■ DATASET:
Start of Block
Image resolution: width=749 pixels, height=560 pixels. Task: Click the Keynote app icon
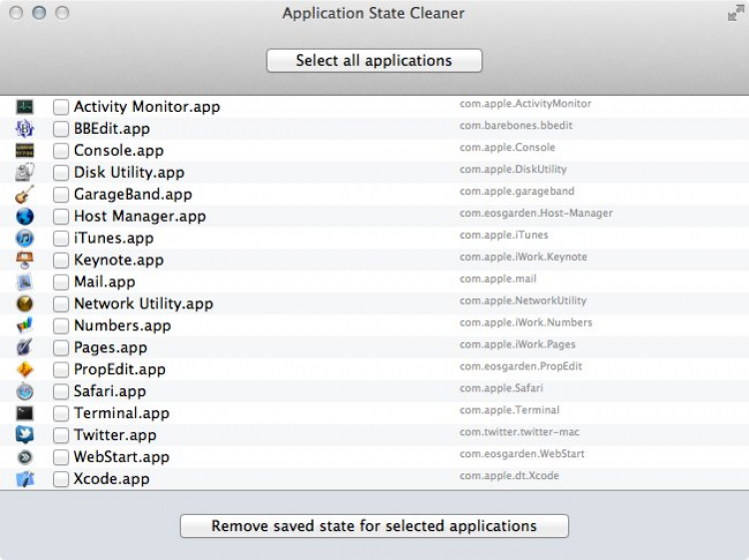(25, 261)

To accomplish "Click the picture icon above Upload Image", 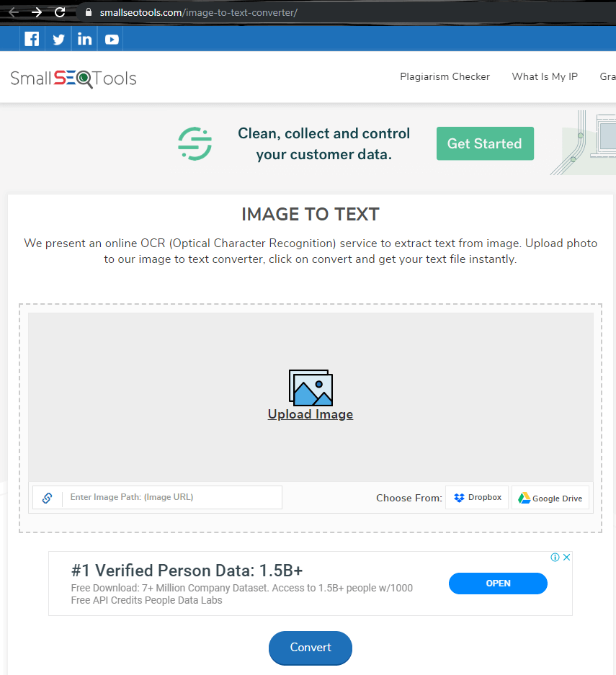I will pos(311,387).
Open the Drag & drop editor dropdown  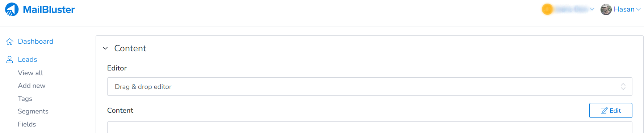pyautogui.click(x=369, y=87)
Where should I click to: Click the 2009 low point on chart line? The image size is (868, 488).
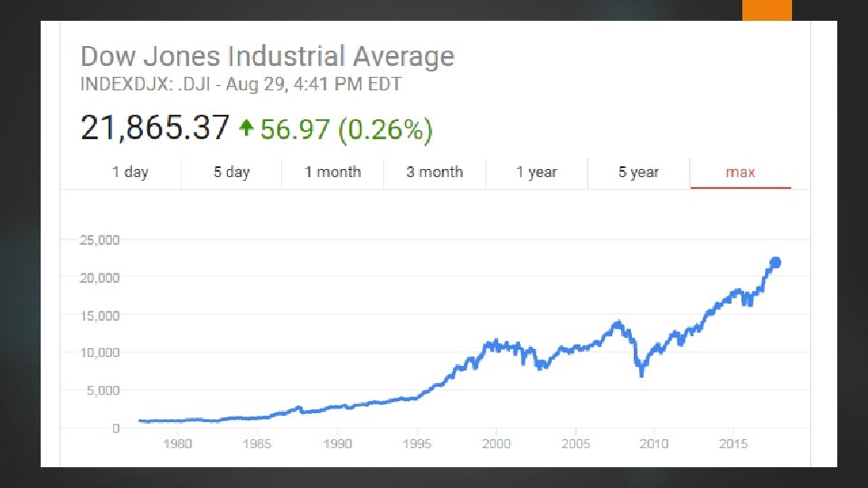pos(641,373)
End of Block
Start of Block
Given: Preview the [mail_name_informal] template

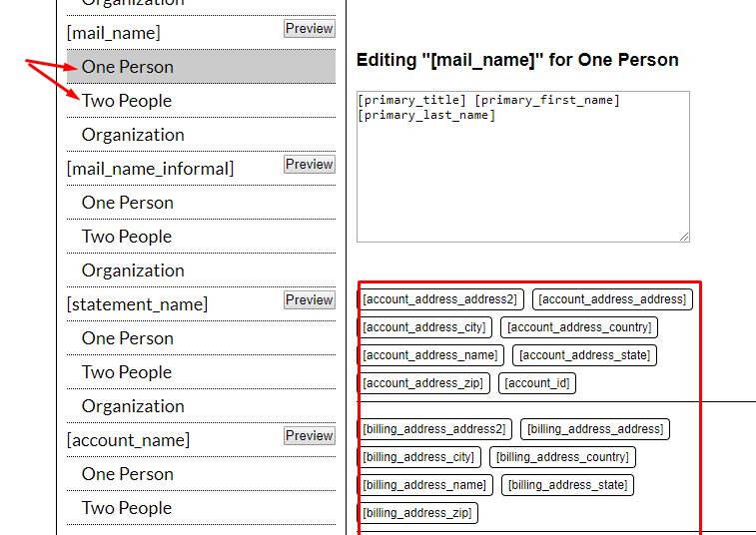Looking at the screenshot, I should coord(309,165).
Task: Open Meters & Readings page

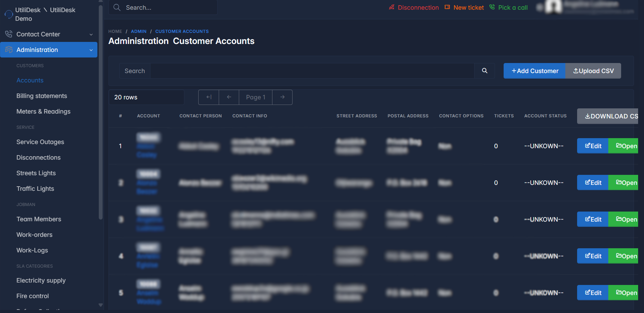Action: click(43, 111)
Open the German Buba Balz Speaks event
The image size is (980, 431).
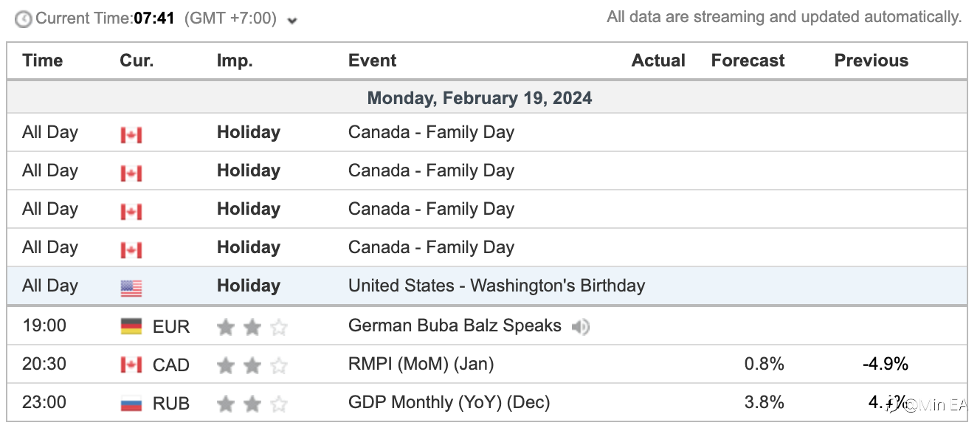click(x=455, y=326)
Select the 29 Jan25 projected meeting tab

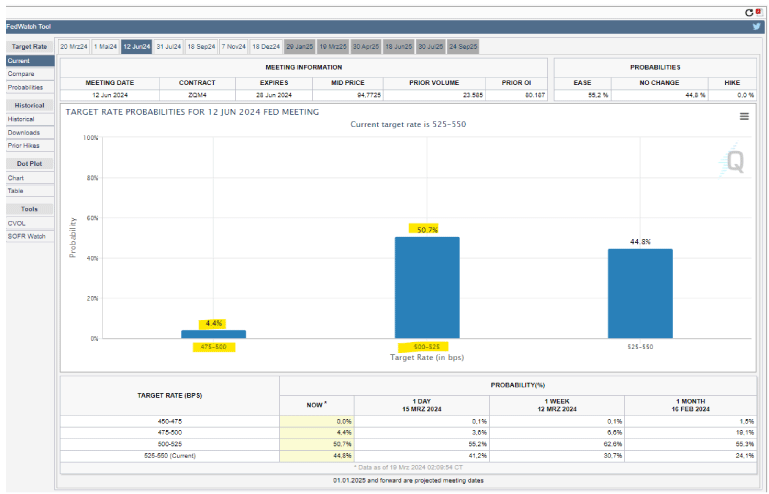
End of Block
Start of Block
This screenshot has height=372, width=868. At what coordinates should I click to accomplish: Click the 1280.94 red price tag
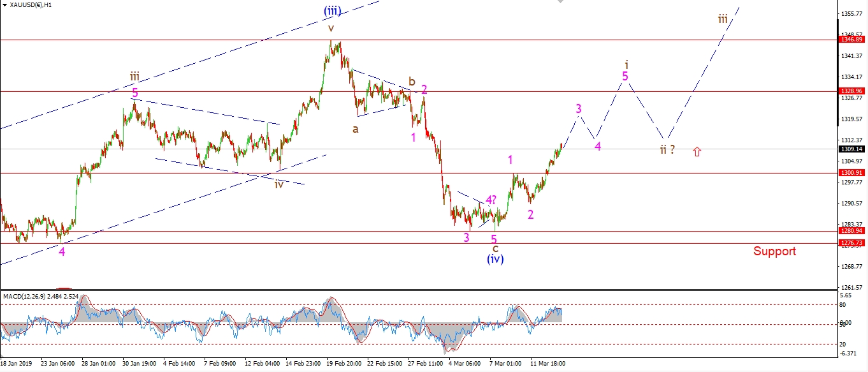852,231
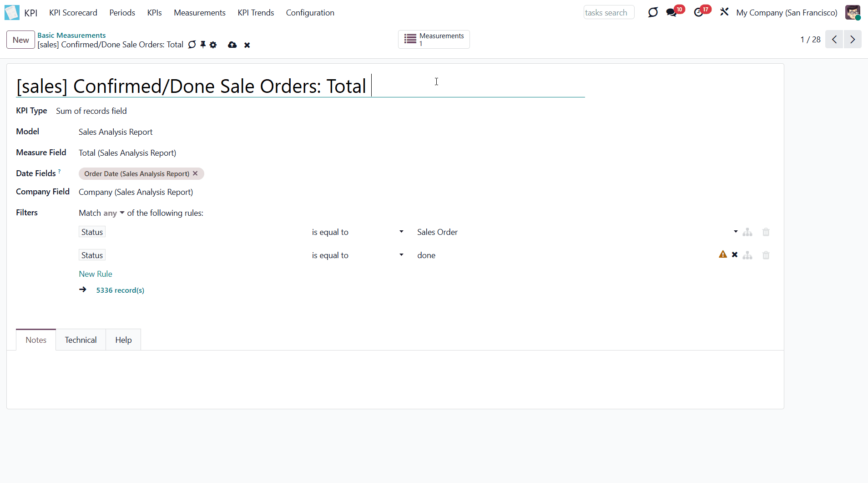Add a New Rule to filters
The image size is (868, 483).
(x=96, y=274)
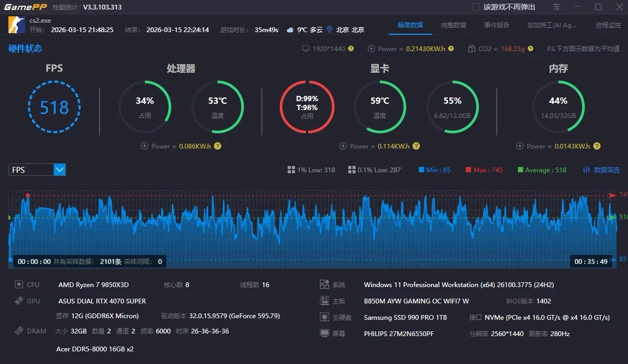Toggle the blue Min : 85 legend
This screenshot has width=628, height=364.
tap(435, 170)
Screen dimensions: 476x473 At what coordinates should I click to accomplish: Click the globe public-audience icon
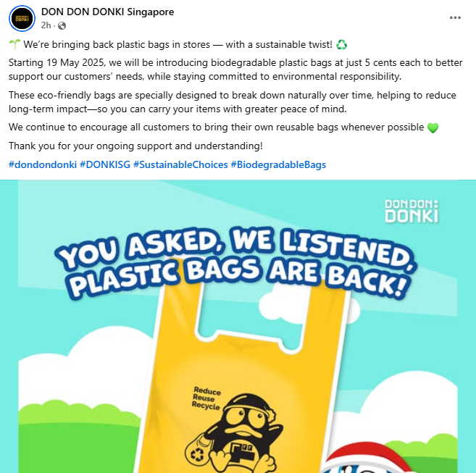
End of Block
■ WORK TASK: The lines above from the line with "Given: Preview the" through the line with "Select the 29 Jan25 projected meeting tab" are to be given again word for word, with no pictures among them.

■ ANSWER FOR THIS EXERCISE:
Given: Preview the [mail_name_informal] template

Looking at the screenshot, I should coord(309,165).
Task: Open Meters & Readings page

Action: click(43, 111)
Open the German Buba Balz Speaks event
The image size is (980, 431).
click(x=455, y=326)
Select the 29 Jan25 projected meeting tab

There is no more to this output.